The designer had hit on the idea for the book when working on his Master’s thesis, about Swiss designer Karl Gertsner and his studio, GGK. “By the 1980s the studio was quite a commercial advertising agency, but in the mid-‘50s it was an experimental, very cutting edge place,” Anfalov explains. “What’s interesting is that their goal was to serve big clients, and they were influenced by New York agency-style advertising methods and marketing, but combined with Swiss graphic design—so using very limited typefaces, and programmatic designing systems.
“I realized that the music that was happening at the same time was like GGK’s approach: it was about designing systems. GGK and so-called serialist music were happening in the same time, the Cold War time. GGK was about designing systems and I was interested in music that was also rule-based, and programmed.”
In his research, Anfalov then learned that these links were even more pronounced than he’d initially realized: it turned out one of the founding partners of GGK, Paul Gredinger, was working with Gerstner but also with Stockhausen. And so WDR suddenly seemed the perfect focus for a print-based union of difficult electronic music and minimal-leaning graphic design.
The book’s layout is divided into two parts that run horizontally—one on top of the other in the “reader” section of the publication—and vertically in the archive part, which presents photographic material from the studio’s ex-technician Werner Scholz and the Stockhausen Archive that “depict the preserved world of music machines,” as the designer puts it. “This separation comes from the idea of having a cross-reading situation: the history of the studio is set into broader political, technological, and cultural contexts,” says Anfalov.
The beautiful cover design uses a scanned image of a tape reel, an image chosen to denote the archival nature of the contents while steering clear of nostalgia. “One of the purposes I set with the book was how to translate the visual legacy of the machines they had,” says Anfalov. “I wanted to create something systematic and rule-based. There’s a rich visual archive of pictures, so I had the idea of using a big timeline.

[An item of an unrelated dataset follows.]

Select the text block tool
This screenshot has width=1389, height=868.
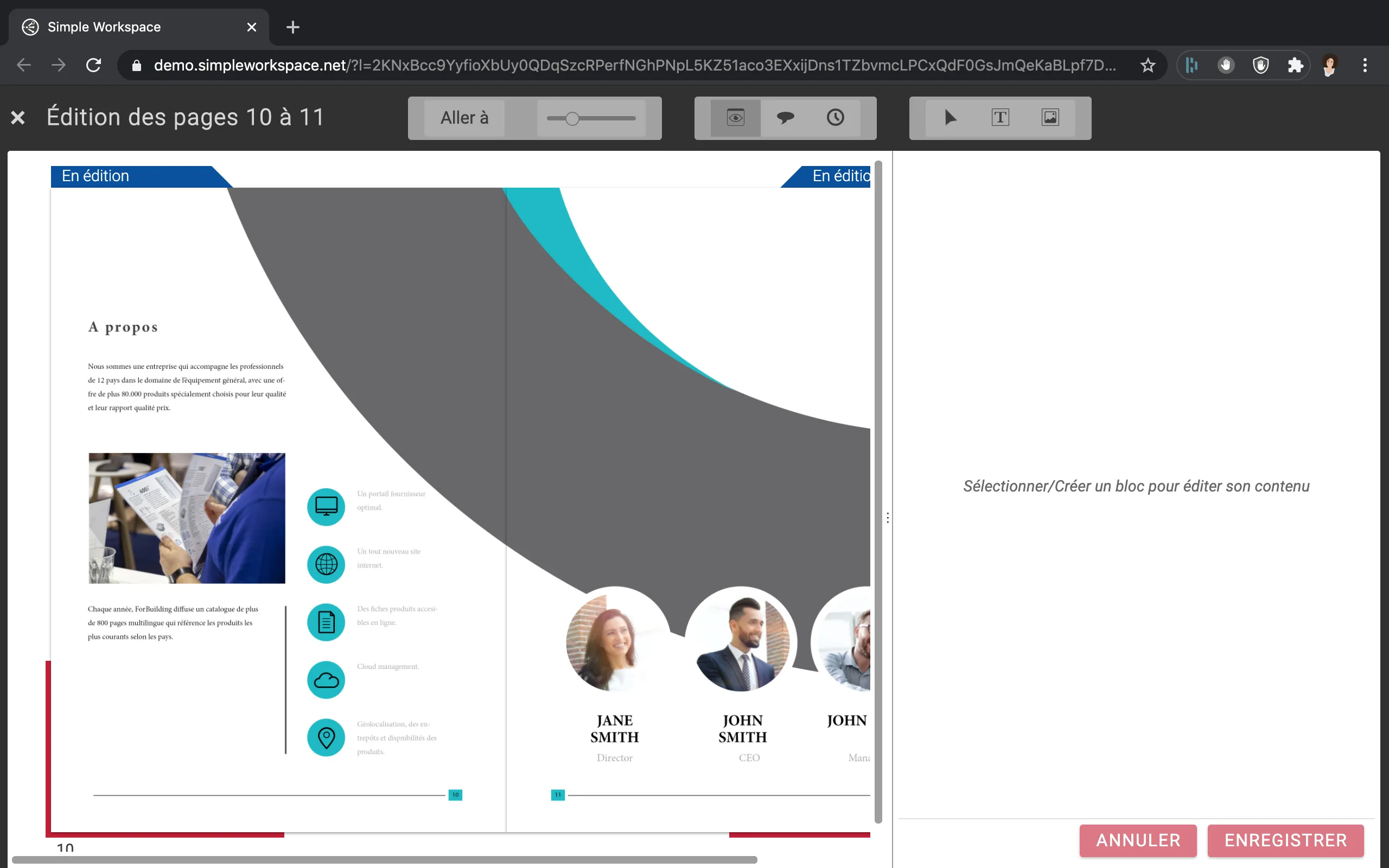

The third big question was the audience I wanted to speak to: this topic is usually more for specialists, so I decided to try and make it more accessible.”
Book design is where Anfalov’s passion lies–he enjoys heavy research, the relatively slow pace, and the curation aspects of such projects, as well as the “aspect of engagement with materials so that it evolves into something deeper,” he says. “I’m into history and research and mapping interrelationships that pop up during that research.”
He has built up an impressive portfolio of typeface design, too, thanks to his time at ECAL, and relishes creating entirely new character sets for a particular commission. His fascination with letterforms and how to manipulate them stems from the less formal educational environment of the streets of Kiev, where as a younger, more carefree chap he learned graffiti writing. “That’s totally disconnected to what I do now in a way, as being a graffiti writer has a very different dynamic—it was very direct, and happening in the streets,” says Anfalov.
“You have to be more creative, as it’s a difficult environment. But even though working at a computer or workspace means you approach sketching or designing in a more restricted way, you’re still working with the same questions about proportion, rhythm and color.”